Don is the most prominent historian in the country. But he will be given a tough fight, when it comes to history, by his wife Paddianne, who is herself an archivist and has worked hard with him on many of his 30 books. Between them, Don and Paddianne are an encyclopedia of cricket history, delightful anecdotes, and refreshingly a present-day perspective.
Ask them about Eric Tindill, the oldest surviving Test cricketer, and they will tell you how Tindill – at 98 years and 109 days - is a few months short – 215 days to be precice – of becoming the longest lived Test cricketer. Don also remembers that the last two or three oldest surviving cricketers have been from New Zealand. The last was Don Cleverly. “There must be something in our water,” he says. But it’s not just numbers that matter to the Neelies.
Paddianne remembers a call she got from a lady enquiring about the whereabouts of Sid Ward, who is now 102. They tracked him down and discovered he had played with Tindill. A special reunion was arranged.
These two men had played their cricket and rugby (Tindill played both cricket and rugby Tests, and also umpired in both) together in the 1930s, and met again after an average lifespan gone by. The correspondent on the phone, by the way, was Ward’s niece.

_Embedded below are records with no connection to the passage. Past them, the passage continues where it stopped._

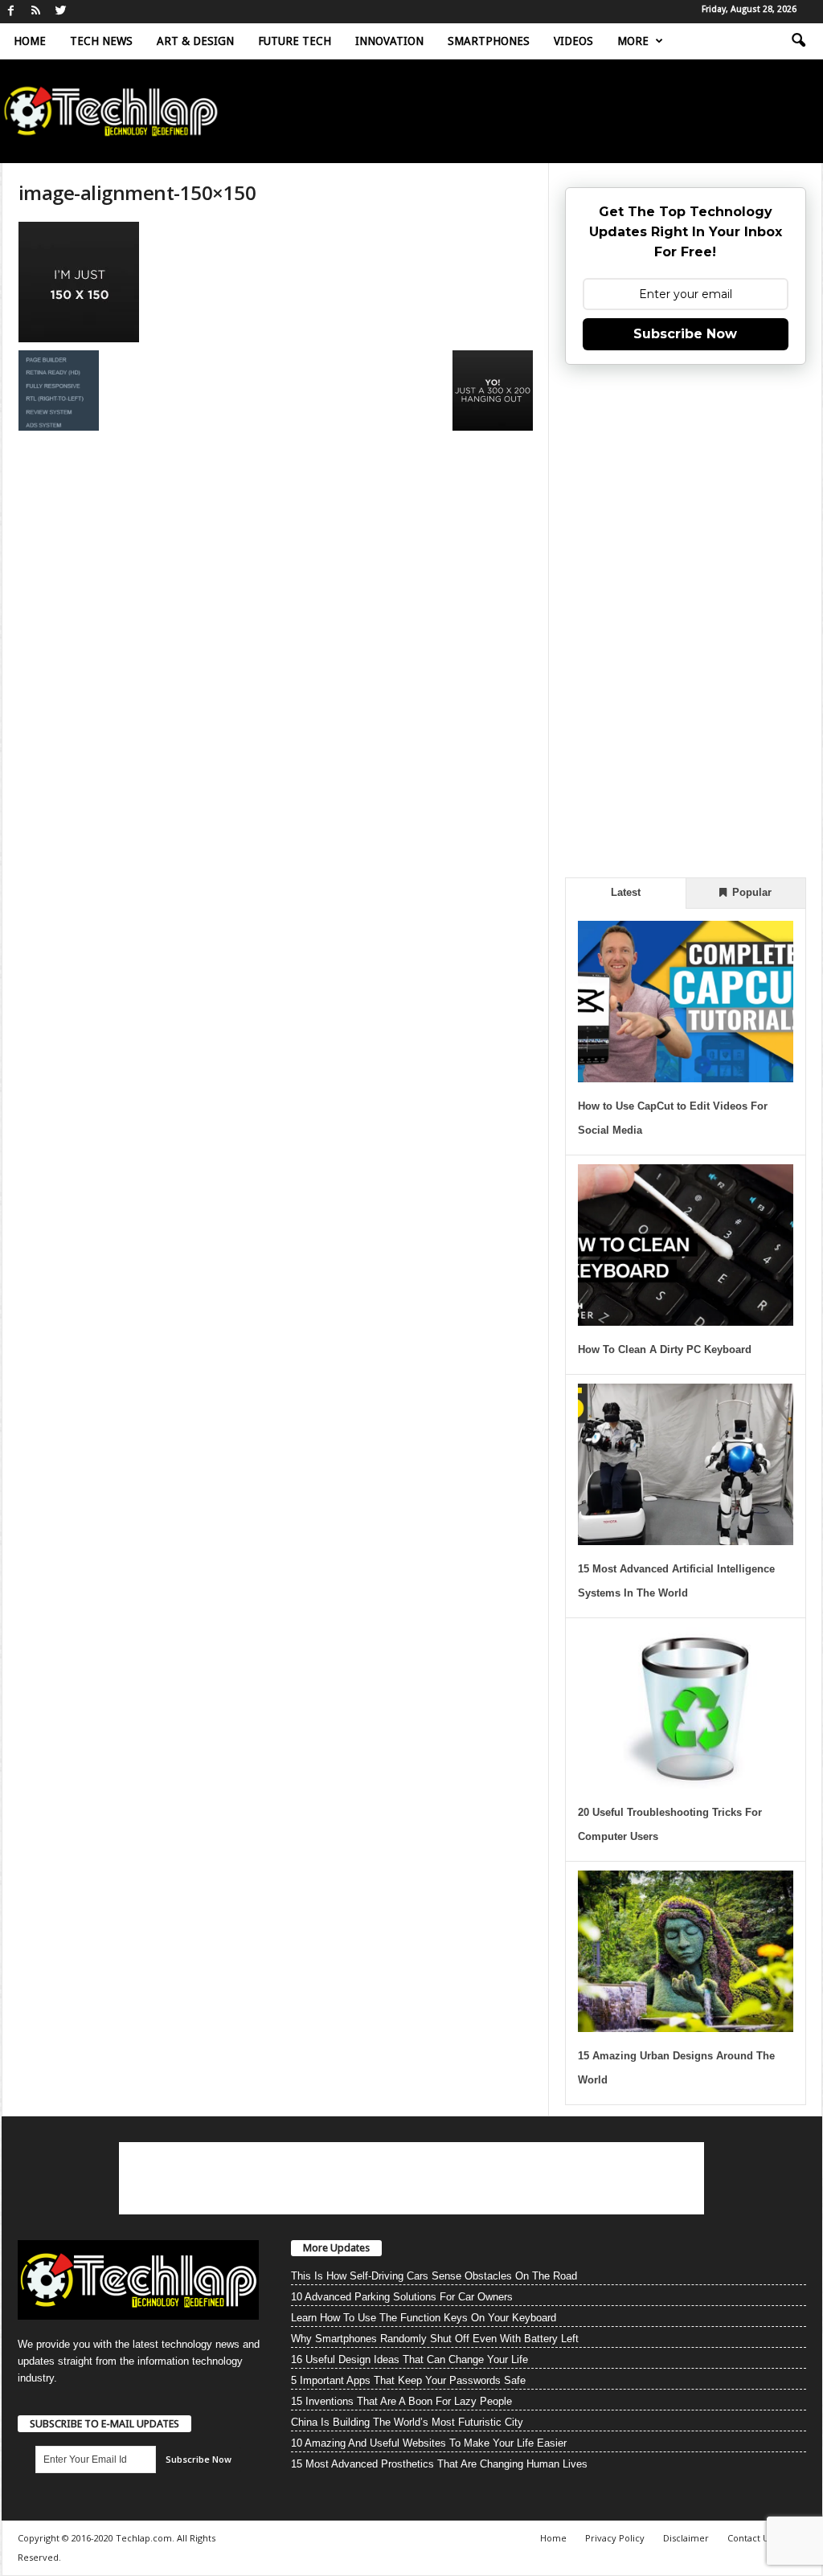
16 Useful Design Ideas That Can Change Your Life (409, 2359)
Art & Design (195, 41)
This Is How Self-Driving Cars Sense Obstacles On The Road (434, 2276)
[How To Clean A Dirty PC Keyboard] (685, 1245)
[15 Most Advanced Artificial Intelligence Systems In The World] (685, 1464)
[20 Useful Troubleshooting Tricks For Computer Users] (685, 1708)
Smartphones (489, 41)
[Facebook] (11, 11)
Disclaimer (686, 2538)
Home (30, 41)
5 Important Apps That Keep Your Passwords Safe (408, 2380)
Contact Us (750, 2538)
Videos (573, 41)
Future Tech (294, 41)
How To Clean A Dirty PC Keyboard (664, 1349)
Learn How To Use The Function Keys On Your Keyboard (423, 2318)
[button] (798, 41)
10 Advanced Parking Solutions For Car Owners (402, 2297)
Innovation (389, 41)
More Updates (336, 2248)
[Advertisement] (685, 619)
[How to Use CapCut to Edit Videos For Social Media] (685, 1001)
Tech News (101, 41)
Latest (626, 892)
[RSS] (36, 11)
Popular (750, 892)
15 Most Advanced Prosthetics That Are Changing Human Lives (439, 2464)
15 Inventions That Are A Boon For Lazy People (401, 2401)
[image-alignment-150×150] (275, 282)
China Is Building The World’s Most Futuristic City (407, 2422)
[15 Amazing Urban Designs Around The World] (685, 1951)
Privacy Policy (615, 2538)
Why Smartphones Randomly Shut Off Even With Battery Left (435, 2339)
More (633, 41)
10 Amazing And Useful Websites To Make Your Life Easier (429, 2443)
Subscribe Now (685, 333)
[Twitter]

Paddianne and Don’s meeting also had something to do with cricket. Don used to play with Dave Crowe, who was Paddianne’s cousin. And Dave was Martin and Jeff’s father and Russell Crowe’s uncle. When the Neelies’ son was getting married, Crowe senior tried to scare the bride. “You need to have cricketing blood to get into this family. We have the Crowes, the Neelies. What do you have?”
Not realising that this was a joke, she went to her father and told him of the predicament. The father told her to ask Crowe if WG Grace would do. And this was no joke, because her great grandmother was a first cousin of WG’s and she didn’t even know of it. The marriage went on, and the Neelies’ granddaughter is named – well – Grace. Now that’s a cricketing family.